Hayatın akışına karşı durmak çok zor. Yaşanabilir bir dünya için çıktılar yola..!, Karşılığı,canlarıyla bedel ödemek oldu.Arkalarında bıraktıkları sevgi seli azalmadı, çoğaldıkça çoğaldı.
Bunu durdurmanın bir yolu vardı.12 Eylül’le birlikte,Türk-İslam Sentezi’fikriyatına uygun,yeni bir gençlik yetiştirmek amaçlandı. Üniversitelerin içi boşaltılması ve bilim yuvaları olmaktan çıkartılmasıyla hedefe ulaşıldı..!
Destansı öyküleriyle adlarını tarihe yazdıran ‘68 ve ’78 kuşağı, zamana karşı yenik düştü. Biyolojik yok oluş sürecine girdi. Lakin, yaktıkları ateş, hiç sönmeyecekmiş gibi geleceği aydınlatmaya devam ediyor.
Çünkü onları güçlü ve değerli kılan, sağlam bir ideolojik temele dayanmış olmalarıdır. Artık,o yurtsever devrimci kuşağı, sevapları ve günahlarıyla yüreklerimize gömelim ve günümüze doğru yolculuğa çıkalım.
Zamana karşı direnmenin, anlamsız olduğunu söyler dururuz.Zaman bize, halkın, değişim taleplerine karşı duyarsızlığını gösterdi. Bu değişim, mücadele yöntemlerin de değişkenlik yaşanmasına sebep oldu.
Bir örnek verecek olursak; ’68 ve ’78 kuşağının mücadele biçimiyle, belirli bir yaşam tarzının dayatılması sonucu ortaya çıkan “Gezi Direnişi”ni mukayese etmek söz konusu dahi olamaz.
Gezi direnişinde, sosyal medya gücünün, kitleleri nasıl harekete geçirdiğini gördük. Kitleler üzerindeki değişime paralel olarak, siyasete olan müdahaleci tavrıyla da öne çıktı.

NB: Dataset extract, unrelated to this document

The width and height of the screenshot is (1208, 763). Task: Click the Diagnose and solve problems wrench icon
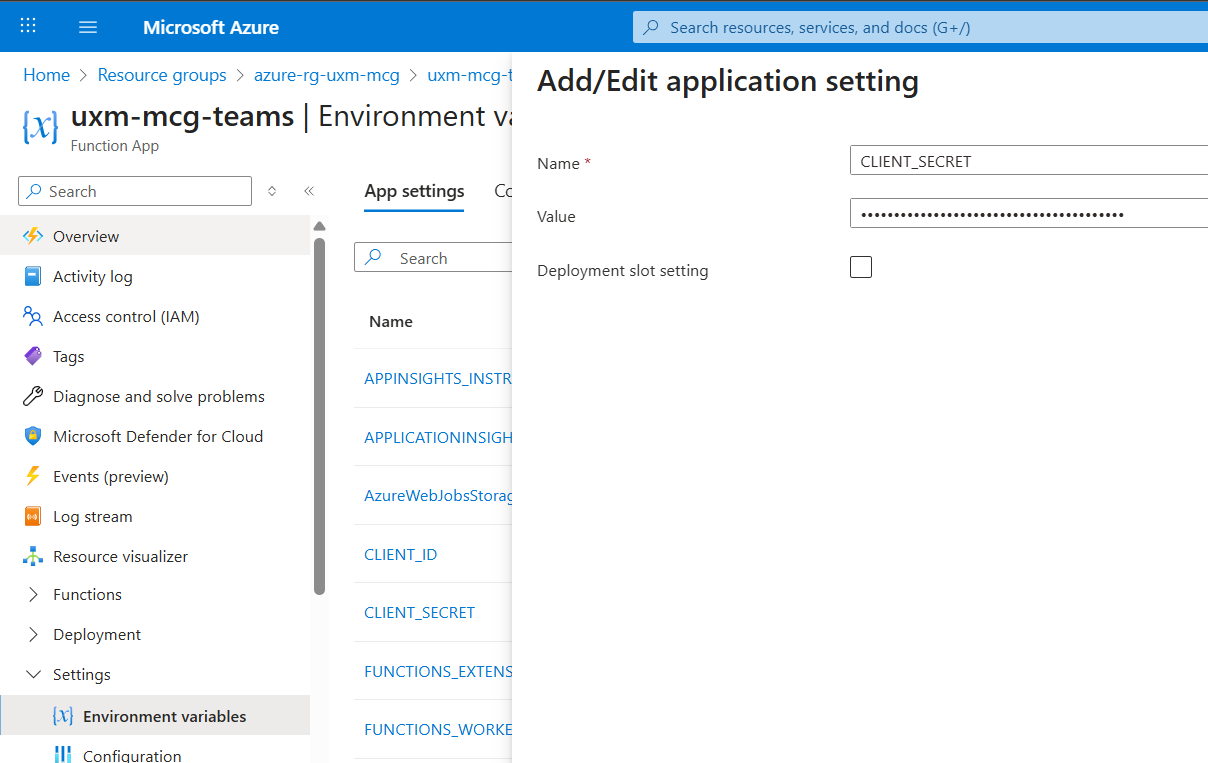click(33, 397)
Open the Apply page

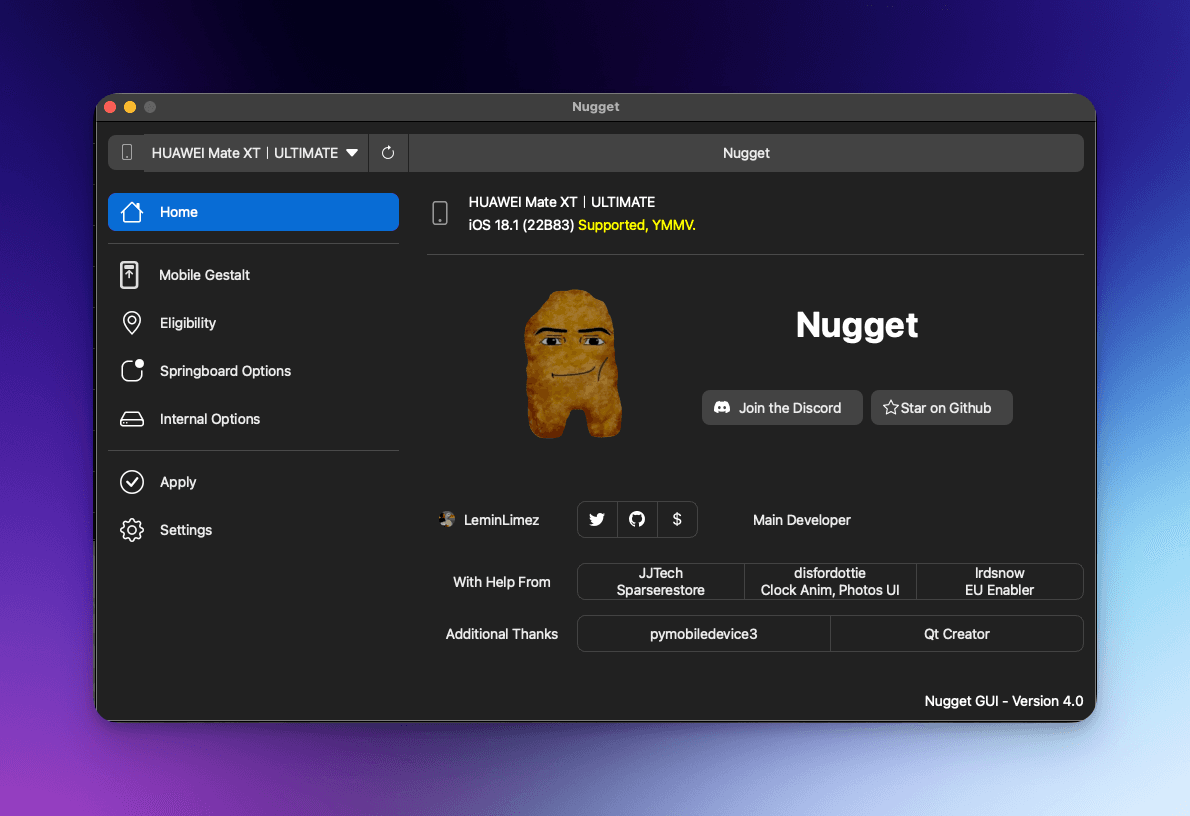click(178, 482)
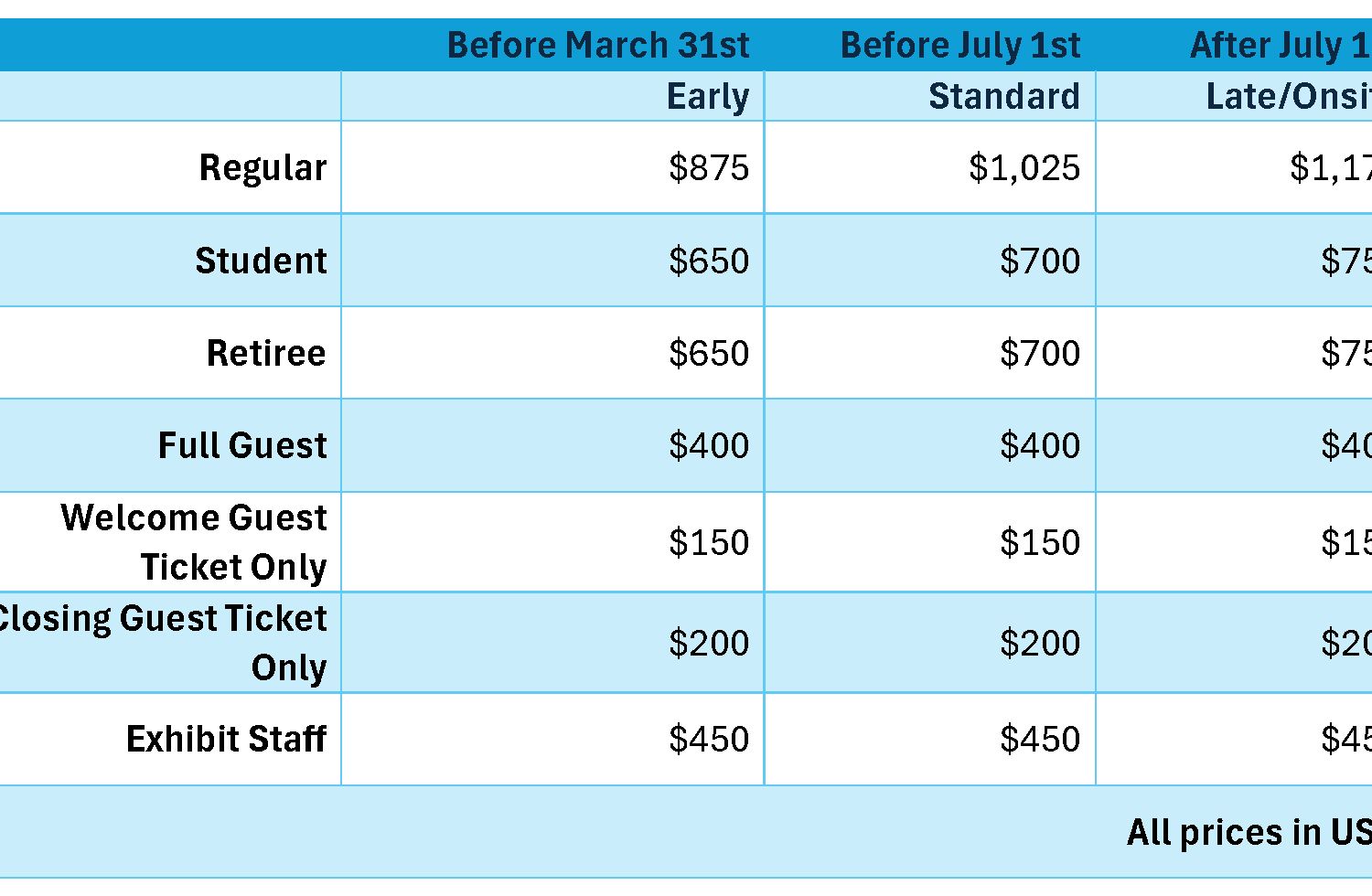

Nitelik erozyonuna maruz kalan sosyal medya, tabanı genişledikçe, karşılıklı kin ve nefret kusma aracı olarak kullanılmaya başlandı Varlıkları, sahip oldukları ideolojilerine dayanan kurumlar ise, her geçen gün, biraz daha güç kaybettiler.
İnsanlar,yan yana düşme korkusundan olacak,siyasi rakip olarak gördükleri kişilerle, mutabık kaldıkları konuların paylaşımında dahi, “beğen” butonuna tıklamayı birbirlerine çok görüyorlar.
Oysa,siyasi partilerimizin ve düşünce platformlarının varlık nedeni olan bizler,farklılıklarımızı veya ortak paydalarımızı paylaşmak ve tartışmak zorundayız. Aksi takdirde an itibarıyla var olan kaotik ortamdan çıkmak mümkün olmayacaktır.
Sosyal medyayı bir düşünce platformu olarak görmek zorundayız. Bunu,hakaret-küfür, kin ve nefret kusma mecrası olarak gören siyaset şaklabanlarına değer vererek, bu çirkinliğe ortak olmaktan kendimizi uzak tutmalıyız.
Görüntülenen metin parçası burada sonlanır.